東京直下地震が30年以内起きる可能性は70%になった。必ず東京大地震は来る。私の責任は私が何を目的として実現させていたかを述べるだけ。友よ!!無事で生きていてほしいから・・・。
地震対策の話に戻そう;
今自分の家を建設中だ。アトリエ、絵画教室、修復室などと住まいが一緒になっているが、最初は重量鉄骨ALC(軽量発泡コンクリート貼り)の倉庫のような家を目指していたが、最初に相談した相手が悪かった・・・その彼は軽量鉄骨は担当したことがあると言っていたが、担当できる建築様式が軽量か木造だったから・・・予算の範囲で建坪も決まり、何もかも尺貫法で在来工法的で小さな単位でも、地震災害が起きるたびに建築材料が高騰していること、消費税10%と取られるとつまらん家の方向に来てしまった。材料工法で安価な状態を模索したが・・・あまり極端にすると木造家屋で,今回の能登地震の破壊された家の様になるから、耐震化のポイントだけは押さえることにした。今回は建築士と相談して注文を付けてきたので、屋内の壁の板張りは「構造合板(ちょっと値が張る)でくぎが打てることに加え、木の芯に木工ボンドで貼り付けてから釘止めするよう指示を出した。この木工ボンドは聞いたことがないやり方だったようだ。しかしこれが両面から貼り付けられると、間違いなく耐震壁になるだろう。
余計な事に大阪の万博とか、建築材料が高騰して問題が起きていると。

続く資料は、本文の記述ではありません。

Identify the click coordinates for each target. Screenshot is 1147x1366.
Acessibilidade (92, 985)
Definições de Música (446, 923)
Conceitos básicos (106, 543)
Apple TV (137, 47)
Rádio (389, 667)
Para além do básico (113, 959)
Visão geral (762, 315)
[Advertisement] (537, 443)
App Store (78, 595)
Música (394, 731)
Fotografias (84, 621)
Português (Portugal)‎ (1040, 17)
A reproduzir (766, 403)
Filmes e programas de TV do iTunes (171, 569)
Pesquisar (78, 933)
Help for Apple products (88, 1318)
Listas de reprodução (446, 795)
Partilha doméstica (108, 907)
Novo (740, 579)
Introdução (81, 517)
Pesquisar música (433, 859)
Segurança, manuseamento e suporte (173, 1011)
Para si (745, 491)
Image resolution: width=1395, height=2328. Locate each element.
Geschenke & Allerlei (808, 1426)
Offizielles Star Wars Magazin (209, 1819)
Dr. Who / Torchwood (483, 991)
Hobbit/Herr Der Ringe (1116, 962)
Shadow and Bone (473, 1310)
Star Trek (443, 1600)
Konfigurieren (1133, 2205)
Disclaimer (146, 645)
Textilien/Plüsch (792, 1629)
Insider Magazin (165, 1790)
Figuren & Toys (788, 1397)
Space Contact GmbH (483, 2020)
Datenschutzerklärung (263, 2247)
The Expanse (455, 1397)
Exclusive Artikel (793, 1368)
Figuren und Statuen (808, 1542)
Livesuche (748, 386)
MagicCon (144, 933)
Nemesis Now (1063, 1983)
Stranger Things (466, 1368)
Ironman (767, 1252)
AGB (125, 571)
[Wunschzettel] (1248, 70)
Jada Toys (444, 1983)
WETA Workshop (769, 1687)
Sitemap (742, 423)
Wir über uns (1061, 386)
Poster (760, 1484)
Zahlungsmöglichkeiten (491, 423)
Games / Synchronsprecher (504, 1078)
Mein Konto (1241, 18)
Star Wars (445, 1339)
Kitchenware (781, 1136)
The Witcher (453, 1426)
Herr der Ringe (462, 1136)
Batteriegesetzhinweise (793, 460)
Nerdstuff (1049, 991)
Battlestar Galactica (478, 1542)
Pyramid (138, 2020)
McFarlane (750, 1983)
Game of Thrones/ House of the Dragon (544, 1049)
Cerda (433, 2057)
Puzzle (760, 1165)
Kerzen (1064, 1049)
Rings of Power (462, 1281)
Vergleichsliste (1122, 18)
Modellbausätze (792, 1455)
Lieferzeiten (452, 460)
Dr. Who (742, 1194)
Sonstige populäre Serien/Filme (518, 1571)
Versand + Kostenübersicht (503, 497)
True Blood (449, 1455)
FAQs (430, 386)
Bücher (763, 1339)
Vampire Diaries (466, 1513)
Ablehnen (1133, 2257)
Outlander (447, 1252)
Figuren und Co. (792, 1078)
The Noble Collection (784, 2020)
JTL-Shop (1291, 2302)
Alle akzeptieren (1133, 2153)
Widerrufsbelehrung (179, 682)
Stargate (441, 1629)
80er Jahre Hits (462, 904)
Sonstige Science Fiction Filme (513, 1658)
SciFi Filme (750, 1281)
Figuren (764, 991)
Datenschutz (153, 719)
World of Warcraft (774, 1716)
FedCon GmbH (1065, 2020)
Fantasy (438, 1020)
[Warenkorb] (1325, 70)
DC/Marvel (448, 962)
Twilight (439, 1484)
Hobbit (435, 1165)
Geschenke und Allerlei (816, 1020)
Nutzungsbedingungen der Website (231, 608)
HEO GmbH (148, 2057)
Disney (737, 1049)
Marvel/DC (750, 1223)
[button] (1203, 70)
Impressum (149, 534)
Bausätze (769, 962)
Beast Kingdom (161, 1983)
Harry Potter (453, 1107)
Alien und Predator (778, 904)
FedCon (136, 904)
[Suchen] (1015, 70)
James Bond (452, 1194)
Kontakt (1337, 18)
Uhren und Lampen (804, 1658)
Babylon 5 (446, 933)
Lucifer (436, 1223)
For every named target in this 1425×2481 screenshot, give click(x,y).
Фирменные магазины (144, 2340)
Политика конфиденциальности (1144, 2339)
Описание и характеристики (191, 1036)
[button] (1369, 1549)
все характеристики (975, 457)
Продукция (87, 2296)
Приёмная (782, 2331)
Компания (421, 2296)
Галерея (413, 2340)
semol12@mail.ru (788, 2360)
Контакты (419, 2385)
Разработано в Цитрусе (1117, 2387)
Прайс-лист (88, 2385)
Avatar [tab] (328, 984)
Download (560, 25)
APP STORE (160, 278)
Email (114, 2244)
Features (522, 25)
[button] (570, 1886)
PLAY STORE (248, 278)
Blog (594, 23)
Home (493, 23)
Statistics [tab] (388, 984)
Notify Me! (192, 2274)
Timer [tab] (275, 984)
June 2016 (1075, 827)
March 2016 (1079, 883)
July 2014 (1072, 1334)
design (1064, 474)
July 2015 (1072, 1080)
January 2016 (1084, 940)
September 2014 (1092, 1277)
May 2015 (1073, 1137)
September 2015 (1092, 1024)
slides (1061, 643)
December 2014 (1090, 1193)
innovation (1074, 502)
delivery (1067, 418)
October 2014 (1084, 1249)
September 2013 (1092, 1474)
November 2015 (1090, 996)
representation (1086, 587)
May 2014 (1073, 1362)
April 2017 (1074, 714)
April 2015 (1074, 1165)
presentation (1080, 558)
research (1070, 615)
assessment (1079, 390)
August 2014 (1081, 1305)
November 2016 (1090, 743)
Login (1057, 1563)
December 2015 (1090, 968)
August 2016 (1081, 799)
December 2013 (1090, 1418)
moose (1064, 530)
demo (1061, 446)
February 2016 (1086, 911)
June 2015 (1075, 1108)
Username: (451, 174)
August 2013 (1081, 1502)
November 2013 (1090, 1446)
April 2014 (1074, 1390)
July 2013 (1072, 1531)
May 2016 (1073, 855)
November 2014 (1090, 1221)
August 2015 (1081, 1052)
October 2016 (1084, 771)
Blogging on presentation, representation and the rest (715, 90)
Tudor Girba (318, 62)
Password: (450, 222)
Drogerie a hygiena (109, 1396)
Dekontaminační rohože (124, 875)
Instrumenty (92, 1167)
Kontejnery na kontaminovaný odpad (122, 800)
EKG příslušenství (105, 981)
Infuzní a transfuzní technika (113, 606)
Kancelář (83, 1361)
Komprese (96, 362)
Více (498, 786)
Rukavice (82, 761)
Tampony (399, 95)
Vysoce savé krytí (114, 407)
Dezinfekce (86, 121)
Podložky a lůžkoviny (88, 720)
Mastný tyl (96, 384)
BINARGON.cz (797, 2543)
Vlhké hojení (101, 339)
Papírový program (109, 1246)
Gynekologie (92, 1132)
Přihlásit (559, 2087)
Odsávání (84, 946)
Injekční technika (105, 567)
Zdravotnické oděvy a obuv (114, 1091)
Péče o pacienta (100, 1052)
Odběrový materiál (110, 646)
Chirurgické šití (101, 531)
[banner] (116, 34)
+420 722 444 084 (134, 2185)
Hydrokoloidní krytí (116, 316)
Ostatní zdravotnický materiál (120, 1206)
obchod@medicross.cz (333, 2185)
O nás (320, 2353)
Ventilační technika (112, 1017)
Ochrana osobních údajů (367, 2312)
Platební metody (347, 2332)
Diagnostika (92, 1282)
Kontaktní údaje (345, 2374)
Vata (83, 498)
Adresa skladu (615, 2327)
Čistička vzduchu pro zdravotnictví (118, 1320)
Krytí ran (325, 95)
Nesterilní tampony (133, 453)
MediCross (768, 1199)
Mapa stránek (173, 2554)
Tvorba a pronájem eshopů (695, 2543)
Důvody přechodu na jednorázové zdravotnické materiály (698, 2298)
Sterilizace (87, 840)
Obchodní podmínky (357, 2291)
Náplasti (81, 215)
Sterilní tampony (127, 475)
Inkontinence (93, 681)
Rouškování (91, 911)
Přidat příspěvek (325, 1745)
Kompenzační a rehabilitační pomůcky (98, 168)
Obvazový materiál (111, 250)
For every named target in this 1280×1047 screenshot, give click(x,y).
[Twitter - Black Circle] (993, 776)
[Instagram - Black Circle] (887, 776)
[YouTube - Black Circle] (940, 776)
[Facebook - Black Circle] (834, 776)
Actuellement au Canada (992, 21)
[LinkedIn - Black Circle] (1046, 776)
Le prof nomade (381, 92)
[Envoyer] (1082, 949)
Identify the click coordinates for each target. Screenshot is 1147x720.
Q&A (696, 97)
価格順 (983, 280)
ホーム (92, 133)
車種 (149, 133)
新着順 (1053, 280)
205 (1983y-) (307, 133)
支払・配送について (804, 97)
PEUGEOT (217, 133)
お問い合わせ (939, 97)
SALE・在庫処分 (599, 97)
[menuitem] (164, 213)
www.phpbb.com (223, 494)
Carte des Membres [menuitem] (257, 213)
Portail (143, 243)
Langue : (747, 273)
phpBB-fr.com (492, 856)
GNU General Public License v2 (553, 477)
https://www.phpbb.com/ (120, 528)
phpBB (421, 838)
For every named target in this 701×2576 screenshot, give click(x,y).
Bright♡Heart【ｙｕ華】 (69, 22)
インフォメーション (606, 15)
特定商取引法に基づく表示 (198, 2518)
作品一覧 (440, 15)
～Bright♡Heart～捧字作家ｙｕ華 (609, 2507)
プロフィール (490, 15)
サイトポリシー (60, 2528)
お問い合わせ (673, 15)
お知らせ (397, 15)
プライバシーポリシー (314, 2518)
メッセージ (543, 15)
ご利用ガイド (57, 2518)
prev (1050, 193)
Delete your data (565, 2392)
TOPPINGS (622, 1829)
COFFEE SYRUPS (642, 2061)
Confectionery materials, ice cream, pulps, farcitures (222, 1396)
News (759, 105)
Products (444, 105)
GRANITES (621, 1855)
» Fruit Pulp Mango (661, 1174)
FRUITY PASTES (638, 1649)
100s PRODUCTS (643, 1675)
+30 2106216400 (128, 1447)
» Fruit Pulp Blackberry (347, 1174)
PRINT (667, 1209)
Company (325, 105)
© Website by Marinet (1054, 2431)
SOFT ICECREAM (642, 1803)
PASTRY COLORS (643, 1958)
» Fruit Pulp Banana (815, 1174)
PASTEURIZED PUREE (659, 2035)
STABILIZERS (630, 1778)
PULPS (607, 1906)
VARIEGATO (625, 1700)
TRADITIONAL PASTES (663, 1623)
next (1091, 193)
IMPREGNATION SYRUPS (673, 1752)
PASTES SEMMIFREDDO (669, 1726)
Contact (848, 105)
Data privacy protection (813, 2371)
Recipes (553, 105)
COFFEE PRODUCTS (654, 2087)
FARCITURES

悪い時期に家を建てています。なー!!
ああ、そうそう浜田の我が家は目の前に瀬戸が島、水路があって我が地所は目の前の海に直接している。そして家は海抜3.4mの高さに立っている。東大地震研究所の資料によると、過去に浜田沖地震というのが1867年頃にあって、2500人からの住民が亡くなったと聞いている。多くは家屋の倒壊によると聞いているが、我が家の立っている個所は1.2m沈降し、ここから3kmの岩山を中心として反対側の国分海岸の先は3.6m隆起して、今は天然記念物(?)扱いされ観光地になっている。今の住まいにくる前に西洋美術館の図書として東大刊行の「日本地震地図」を購入させ、調べて置いた。そろそろ繰り返しの大地震が起きても不思議ではない。まず猫のことを考えると、津波が来るだろうから皆を裏山に避難させて、カリカリと缶詰を車に保存して置くべきだろう。自分のために食料と水、寝袋2つ、毛布とまくら(?)、スコップやツルハシ、LEDランプを車に置いてある。とうぜん簡易トイレ(3900円のものを2700円で買った)と猫のトイレの砂も載せてある。地震が来たら直ぐに隣の水産高校の駐車場に移動し、猫たちの安否確認をする・・・と手順は決めた。